(INPUT Opens)

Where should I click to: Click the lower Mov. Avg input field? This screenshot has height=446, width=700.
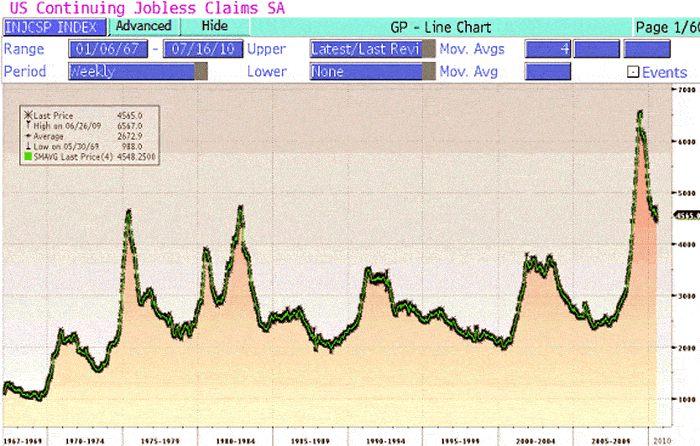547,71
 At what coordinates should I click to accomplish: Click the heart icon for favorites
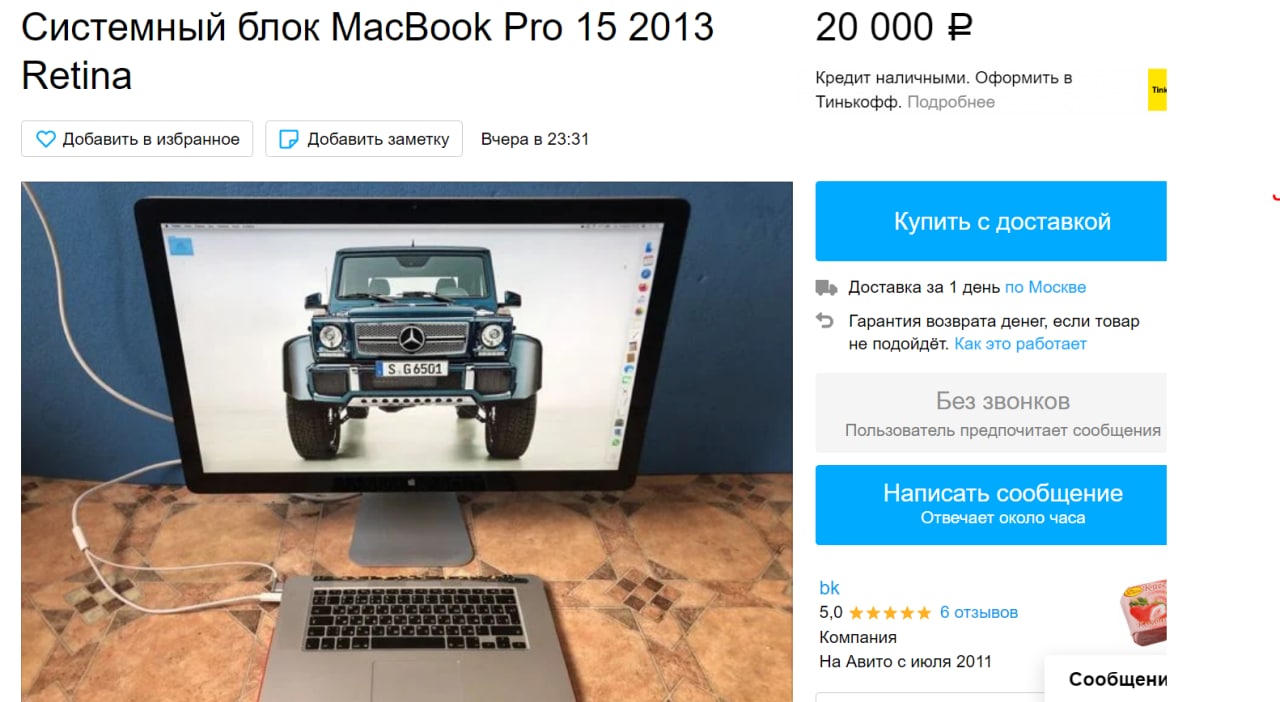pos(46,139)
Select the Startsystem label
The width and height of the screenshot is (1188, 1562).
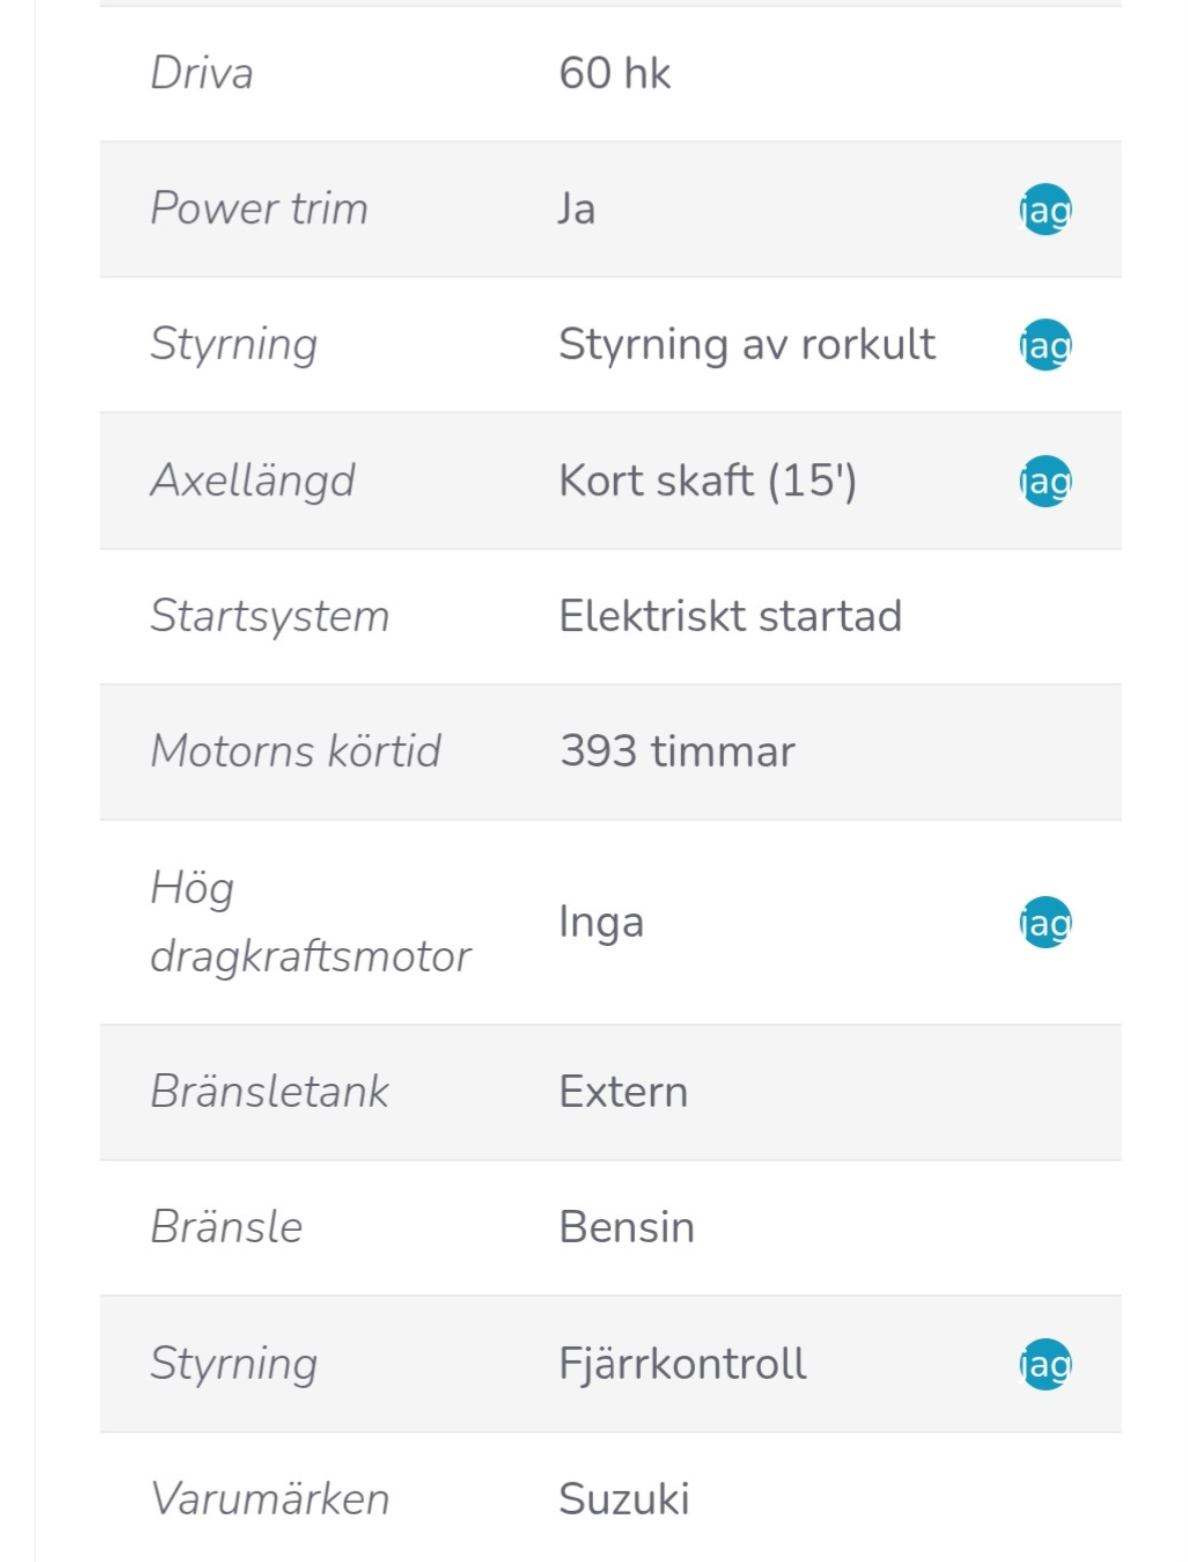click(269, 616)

(INPUT Closes)

Once the pictures are set aside, transcribe the remaining lines above exactly.

**SOLVED PROBLEM**:
Where should I click to: Click the lower Mov. Avg input field? This screenshot has height=446, width=700.
547,71
 At what coordinates should I click to accomplish: Click the heart icon for favorites
pos(46,139)
Select the Startsystem label
The width and height of the screenshot is (1188, 1562).
click(269, 616)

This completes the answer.